Excerpt to read –

-.-.-

In my judgment, Mr Ayliffe QC is correct to say that this is a case where statute and not just the CPR requires the obtaining of permission from the court before derivative proceedings may be continued with. True it is that the detailed procedure and the timing of the application for permission are set out in the CPR. However, CA 2006 lays down that permission is required and that the court must deal with the matter by a two-stage process. Accordingly, I do not consider that there is scope for the operation of CPR r3.10 in this case. The defect is not simply one under the CPR but is a breach of statute such that CPR r3.10, which is limited to dealing with procedural errors under the CPR, cannot apply. The failure is to comply with the statute, albeit the detailed manner of compliance is set out in the CPR.
Accordingly, in my judgment, the question that arises is whether as a matter of statutory construction, the defect is treated as one that creates an irregularity but does not invalidate at all the steps taken to effect service and, if the steps are invalid, whether or not retrospective permission can be obtained under CA 2006.
Mr Ayliffe QC’s primary submissions were (a) that the failure to obtain permission to continue meant that service was not valid; and (b) that retrospective permission could not be obtained under the CA 2006. In this respect he relied upon Seal v Chief Constable of South Wales Police [2007] UKHL 31; [2007] 1 WLR 1910. In that case the Mental Health Act 1983 (the “MHA”) required leave of the High Court to be obtained prior to the institution of civil proceedings in respect of acts purporting to be done in pursuance of the Act. Following arrest the claimant had been removed to a place of safety purportedly pursuant to s136 MHA. He had commenced proceedings against the police authority for damages for, among other things, misuse of s136. However, he had not first obtained the necessary leave of the court. The claim was struck out as a nullity. The claimant, whose claim was now outside the limitation period for commencing claims, appealed. The matter eventually reached the House of Lords where the claimant’s ground of appeal was that the requirement for leave was directory rather than mandatory and that the situation could be remedied by a subsequent grant of leave with a stay of the proceedings in the meantime.
The House of Lords, by a majority, upheld the decision of the original judge that the proceedings were a nullity. The starting point was the words of s 139(2) that “No civil proceedings shall be brought…”. Although the language was “emphatic”, Lord Bingham pointed out that in two other areas, s285(3) of the Insolvency Act 1986 and s 17 of the Charitable Trusts Act 1853, proceedings brought without permission were not held to be a nullity (see respectively Re Saunders (A Bankrupt) [1997] Ch 60 and Rendall v Blair 45 Ch D 139). The variation in language between the three sections was “not so marked, as without more, to warrant a radically different conclusion, and the welcome tendency to prefer substance to form must generally discourage the invalidation of proceedings for want of compliance with a procedural requirement.” (see paragraph [7]).

-.-.-

Short problem 1 –
In the listing, copy out the lines that begin at the one containing "1280x748 pixels. How" and stop after the one containing "[x=539, y=323]", leaving out any pictures.

Items –

-.-.-

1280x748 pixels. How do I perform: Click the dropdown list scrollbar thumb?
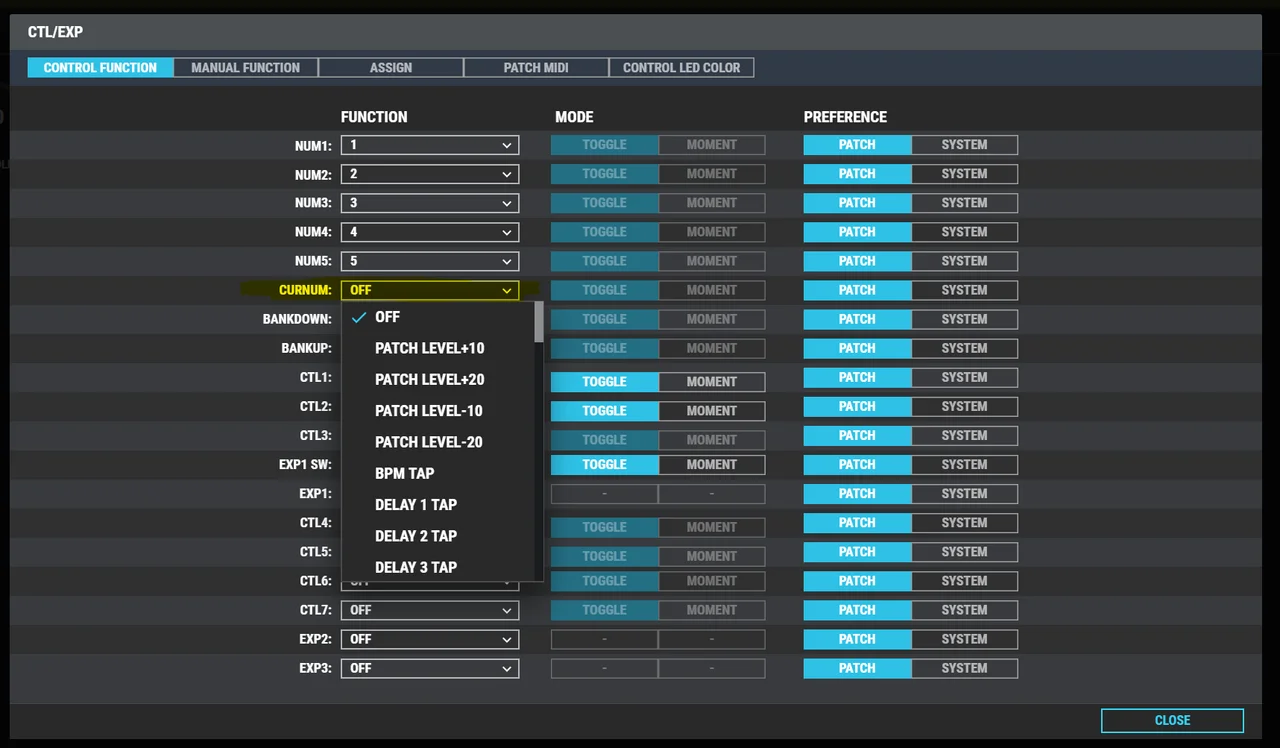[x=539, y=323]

-.-.-

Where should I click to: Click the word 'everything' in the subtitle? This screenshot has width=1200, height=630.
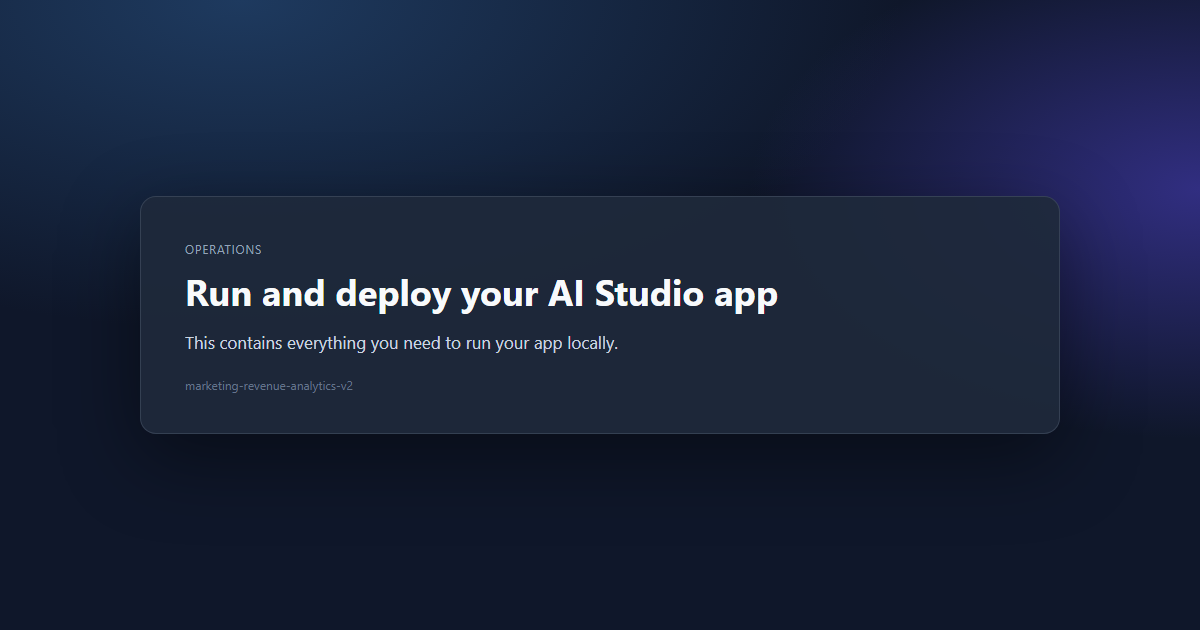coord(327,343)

-.-.-

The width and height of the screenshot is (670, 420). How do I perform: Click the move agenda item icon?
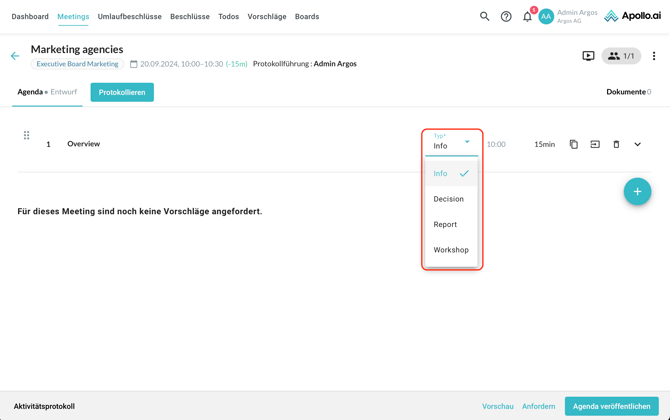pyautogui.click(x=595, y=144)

-.-.-

Short problem 2 –
Write the next part of the judgment excerpt on permission to continue derivative proceedings, picking up after its final sentence.

Expected answer 1 –
1280x748 pixels. How do I perform: Click the dropdown list scrollbar thumb?
[x=539, y=323]

Expected answer 2 –
S17 of the Charitable Proceedings Act 1853 provided:
“Before any suit, petition, or other proceeding (not being an application in any suit or matter actually pending) for obtaining any relief, order, or direction concerning or relating to any charity, or the estate, funds, property, or income thereof, shall be commenced, presented, or taken, by any person whomsoever, there shall be transmitted by such person to the said board, notice in writing of such proposed suit, petition, or proceeding, and such statement, information, and particulars as may be requisite or proper, or may be required from time to time, by the said board, for explaining the nature and objects thereof; and the said board, if upon consideration of the circumstances they so think fit, may, by an order or certificate signed by their secretary, authorize or direct any suit, petition, or other proceeding to be commenced, presented, or taken with respect to such charity, either for the objects and in the manner specified or mentioned in such notice, or for such other objects, and in such manner and form, and subject to such stipulations or provisions for securing the charity against liability to any costs or expenses, and to such other stipulations or provisions for the protection or benefit of the charity, as the said board may think proper; and such board, if it seem proper to them, may by such order or certificate as aforesaid require and direct that any proceeding so authorized by them in respect of any charity shall be delayed during such period as shall seem proper to and shall be decided by such board; and every such order or certificate may be in such form and may contain such statements and particulars as such board shall think fit; and (save as herein otherwise provided) no suit, petition, or other proceeding for obtaining any such relief, order, or direction as last aforesaid shall be entertained or proceeded with by the Court of Chancery, or by any Court or Judge, except upon and in conformity with an order or certificate of the said board. Provided always, that this enactment shall not extend to or affect any such petition or proceeding in which any person shall claim any property or seek any relief adversely to any charity.”
S285(3) of the Insolvency Act 1986 provides:
“(3) After the making of a bankruptcy order no person who is a creditor of the bankrupt in respect of a debt provable in the bankruptcy shall—
(a) have any remedy against the property or person of the bankrupt in respect of that debt, or
(b) before the discharge of the bankrupt, commence any action or other legal proceedings against the bankrupt except with the leave of the court and on such terms as the court may impose.
This is subject to sections 346 (enforcement procedures) and 347 (limited right to distress).”
Lord Bingham went on to say, also in paragraph [7]:
“I do not think the answer to a question such as this should ordinarily turn on a detailed consideration of the language used by Parliament in one provision as compared with that used in another. The important question is whether, in requiring a particular condition to be satisfied before proceedings are brought, Parliament intended to confer a substantial protection on the putative defendant, such as to invalidate proceedings brought without meeting the condition, or to impose a procedural requirement giving rights to the defendant if a claimant should fail to comply with the requirement; but not nullifying the proceedings: see R v Soneji [2006] 1 AC 340, para 23. To answer this question a broader inquiry is called for.”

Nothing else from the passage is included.